Collection entries
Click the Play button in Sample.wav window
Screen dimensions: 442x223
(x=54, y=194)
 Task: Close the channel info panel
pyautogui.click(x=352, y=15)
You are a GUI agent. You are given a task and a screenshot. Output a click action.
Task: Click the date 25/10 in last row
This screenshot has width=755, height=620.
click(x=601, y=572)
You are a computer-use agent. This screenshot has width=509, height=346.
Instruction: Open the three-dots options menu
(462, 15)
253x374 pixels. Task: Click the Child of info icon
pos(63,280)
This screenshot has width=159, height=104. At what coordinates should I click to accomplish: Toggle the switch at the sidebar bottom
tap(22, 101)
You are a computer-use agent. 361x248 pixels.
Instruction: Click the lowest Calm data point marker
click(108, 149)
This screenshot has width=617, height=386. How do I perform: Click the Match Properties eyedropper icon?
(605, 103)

Work required | Take the entries above and write them out again unchanged.

Task answer |
Click the Play button in Sample.wav window
Screen dimensions: 442x223
(x=54, y=194)
 Task: Close the channel info panel
pyautogui.click(x=352, y=15)
You are a GUI agent. You are given a task and a screenshot. Output a click action.
Task: Click the date 25/10 in last row
This screenshot has width=755, height=620.
click(x=601, y=572)
You are a computer-use agent. This screenshot has width=509, height=346.
Instruction: Open the three-dots options menu
(462, 15)
253x374 pixels. Task: Click the Child of info icon
pos(63,280)
This screenshot has width=159, height=104. At what coordinates should I click to accomplish: Toggle the switch at the sidebar bottom
tap(22, 101)
You are a computer-use agent. 361x248 pixels.
Instruction: Click the lowest Calm data point marker
click(108, 149)
This screenshot has width=617, height=386. How do I perform: Click the Match Properties eyedropper icon?
(605, 103)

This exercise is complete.